» Objectif
Dans le récit de randonnée, qu'est-ce qui accompagne les orties fraîches au repas du bivouac ?

Mais il faut bien décoller un moment à un autre, surtout de cet endroit me filant une petite chair de poule. La neige recouvre désormais la totalité des sentiers, c’est un vrai enfer d’humidité et d’efforts à fournir que je supporte durant des kilomètres interminables. Je commence à être inquiet pour la suite. J’avais pensé que la neige serais fondue à ces endroits là et je n’ose désormais même pas imaginer de ce que sera les montagnes des alpes dinariques. Pour l’instant je n’ai pas trop le choix. Et puis le présent est ce qu’il est et le futur sera ce qu’il sera.

Un lac encore à moitié gelé m’offre un moment de pause dont ma solitude résonne tout d’un coup trop forte en ces lieux pour que je ne puisse la supporter plus de trente minutes. La neige n’est pas là pour arranger ce moral.

Après moins de deux heures de chemins enneigés je retrouve enfin cette joie qui est de marcher sur la terre ferme. Une vallée se dessine, où quelques maisons sont dispersées de part et d’autres. Ce coin est tellement reculé mais le fait qu’il en soit habité le fait paraître si beau. Cet isolement, cette médiocrité de vie (ou simplicité en version optimiste), ces gens sont-ils seulement au courant de la chute du communisme ? Ou peut-être qu’ils s’en foutent complétement car leurs sorts n’en sera pas changés pour autant.

Un décrassage dans les règles dans une rivière me fait arriver tout frais et heureux à mon lieu de bivouac que je découvre au bordure d’une falaise. Je collecte un trésor d’orties fraiches que je mange accompagné d’un oignon, de bouts de saucisses et de lentilles corail.

» Données
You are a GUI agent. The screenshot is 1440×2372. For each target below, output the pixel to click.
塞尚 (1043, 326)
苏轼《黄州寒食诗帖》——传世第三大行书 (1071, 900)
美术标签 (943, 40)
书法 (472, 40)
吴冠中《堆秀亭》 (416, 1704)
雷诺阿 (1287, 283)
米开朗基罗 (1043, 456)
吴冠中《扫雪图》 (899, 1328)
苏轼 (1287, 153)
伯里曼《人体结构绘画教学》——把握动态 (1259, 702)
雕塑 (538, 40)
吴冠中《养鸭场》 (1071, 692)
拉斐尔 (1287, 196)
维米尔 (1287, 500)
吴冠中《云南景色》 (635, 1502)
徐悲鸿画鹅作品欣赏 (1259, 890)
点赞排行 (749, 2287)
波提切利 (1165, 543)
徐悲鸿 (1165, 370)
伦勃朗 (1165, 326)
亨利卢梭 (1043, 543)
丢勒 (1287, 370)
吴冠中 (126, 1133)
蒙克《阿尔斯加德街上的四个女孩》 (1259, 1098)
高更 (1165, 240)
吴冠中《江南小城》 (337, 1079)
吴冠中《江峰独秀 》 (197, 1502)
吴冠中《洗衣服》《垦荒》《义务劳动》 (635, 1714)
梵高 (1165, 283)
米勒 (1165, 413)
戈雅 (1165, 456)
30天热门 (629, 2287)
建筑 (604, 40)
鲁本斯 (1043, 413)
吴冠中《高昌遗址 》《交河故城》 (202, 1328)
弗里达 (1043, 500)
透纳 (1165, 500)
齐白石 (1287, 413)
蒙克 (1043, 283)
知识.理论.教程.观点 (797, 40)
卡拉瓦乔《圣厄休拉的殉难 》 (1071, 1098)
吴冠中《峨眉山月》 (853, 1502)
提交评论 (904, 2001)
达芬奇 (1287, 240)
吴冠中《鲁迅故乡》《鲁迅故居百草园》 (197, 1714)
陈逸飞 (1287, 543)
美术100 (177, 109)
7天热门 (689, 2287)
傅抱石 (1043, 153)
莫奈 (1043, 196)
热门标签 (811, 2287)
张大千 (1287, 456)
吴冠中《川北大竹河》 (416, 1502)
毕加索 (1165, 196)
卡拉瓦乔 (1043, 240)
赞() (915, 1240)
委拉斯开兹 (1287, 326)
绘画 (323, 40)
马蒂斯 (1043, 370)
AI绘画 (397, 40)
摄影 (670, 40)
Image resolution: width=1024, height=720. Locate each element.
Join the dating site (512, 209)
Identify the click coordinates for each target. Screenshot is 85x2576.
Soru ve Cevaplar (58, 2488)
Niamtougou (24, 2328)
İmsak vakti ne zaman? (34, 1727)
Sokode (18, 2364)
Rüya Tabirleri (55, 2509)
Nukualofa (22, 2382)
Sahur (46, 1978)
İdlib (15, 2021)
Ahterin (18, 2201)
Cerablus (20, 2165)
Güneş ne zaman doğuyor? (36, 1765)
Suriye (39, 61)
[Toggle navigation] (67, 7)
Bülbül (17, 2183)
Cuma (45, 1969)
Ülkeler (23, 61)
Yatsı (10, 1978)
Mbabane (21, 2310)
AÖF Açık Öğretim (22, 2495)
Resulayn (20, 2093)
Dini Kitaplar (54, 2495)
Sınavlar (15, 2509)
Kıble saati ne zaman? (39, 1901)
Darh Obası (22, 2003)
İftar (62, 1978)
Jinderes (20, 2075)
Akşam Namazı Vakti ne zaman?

» Réponse
Un oignon, des bouts de saucisses et des lentilles corail.